Assignment: Below are entries to return in full. Keep each one exact.

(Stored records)

------------------------------------

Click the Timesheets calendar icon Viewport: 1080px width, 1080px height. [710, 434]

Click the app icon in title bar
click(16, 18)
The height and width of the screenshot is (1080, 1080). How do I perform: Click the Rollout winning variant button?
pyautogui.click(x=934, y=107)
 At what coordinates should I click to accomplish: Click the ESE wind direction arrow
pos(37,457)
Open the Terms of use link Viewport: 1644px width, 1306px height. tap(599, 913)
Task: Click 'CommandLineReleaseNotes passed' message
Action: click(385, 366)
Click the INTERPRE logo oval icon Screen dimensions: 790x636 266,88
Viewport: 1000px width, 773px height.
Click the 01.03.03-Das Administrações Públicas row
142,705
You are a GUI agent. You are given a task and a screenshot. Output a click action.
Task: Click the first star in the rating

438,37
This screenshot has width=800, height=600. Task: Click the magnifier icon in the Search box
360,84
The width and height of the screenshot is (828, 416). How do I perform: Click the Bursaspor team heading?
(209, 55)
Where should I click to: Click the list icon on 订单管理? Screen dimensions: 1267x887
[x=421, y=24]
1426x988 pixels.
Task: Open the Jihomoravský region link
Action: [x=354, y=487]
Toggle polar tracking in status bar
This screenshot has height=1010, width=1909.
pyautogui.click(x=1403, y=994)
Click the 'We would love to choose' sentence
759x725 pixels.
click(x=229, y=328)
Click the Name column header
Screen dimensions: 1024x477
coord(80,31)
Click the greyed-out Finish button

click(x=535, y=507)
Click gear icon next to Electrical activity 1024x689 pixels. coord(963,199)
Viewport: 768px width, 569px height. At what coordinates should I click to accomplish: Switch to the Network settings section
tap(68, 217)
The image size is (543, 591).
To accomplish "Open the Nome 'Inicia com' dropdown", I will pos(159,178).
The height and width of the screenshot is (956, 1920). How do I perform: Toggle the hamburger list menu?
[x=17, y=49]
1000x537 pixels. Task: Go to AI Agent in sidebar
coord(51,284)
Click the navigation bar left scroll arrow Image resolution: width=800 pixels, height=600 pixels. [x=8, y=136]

------------------------------------

Solution to this exercise:
Click the Timesheets calendar icon Viewport: 1080px width, 1080px height. [710, 434]

Click the app icon in title bar
click(16, 18)
The height and width of the screenshot is (1080, 1080). How do I perform: Click the Rollout winning variant button?
pyautogui.click(x=934, y=107)
 At what coordinates should I click to accomplish: Click the ESE wind direction arrow
pos(37,457)
Open the Terms of use link Viewport: 1644px width, 1306px height. tap(599, 913)
Task: Click 'CommandLineReleaseNotes passed' message
Action: click(385, 366)
Click the INTERPRE logo oval icon Screen dimensions: 790x636 266,88
Viewport: 1000px width, 773px height.
Click the 01.03.03-Das Administrações Públicas row
142,705
You are a GUI agent. You are given a task and a screenshot. Output a click action.
Task: Click the first star in the rating

438,37
This screenshot has width=800, height=600. Task: Click the magnifier icon in the Search box
360,84
The width and height of the screenshot is (828, 416). How do I perform: Click the Bursaspor team heading?
(209, 55)
Where should I click to: Click the list icon on 订单管理? Screen dimensions: 1267x887
[x=421, y=24]
1426x988 pixels.
Task: Open the Jihomoravský region link
Action: [x=354, y=487]
Toggle polar tracking in status bar
This screenshot has height=1010, width=1909.
pyautogui.click(x=1403, y=994)
Click the 'We would love to choose' sentence
759x725 pixels.
click(x=229, y=328)
Click the Name column header
Screen dimensions: 1024x477
coord(80,31)
Click the greyed-out Finish button

click(x=535, y=507)
Click gear icon next to Electrical activity 1024x689 pixels. coord(963,199)
Viewport: 768px width, 569px height. At what coordinates should I click to accomplish: Switch to the Network settings section
tap(68, 217)
The image size is (543, 591).
To accomplish "Open the Nome 'Inicia com' dropdown", I will pos(159,178).
The height and width of the screenshot is (956, 1920). How do I perform: Toggle the hamburger list menu?
[x=17, y=49]
1000x537 pixels. Task: Go to AI Agent in sidebar
coord(51,284)
Click the navigation bar left scroll arrow Image resolution: width=800 pixels, height=600 pixels. [x=8, y=136]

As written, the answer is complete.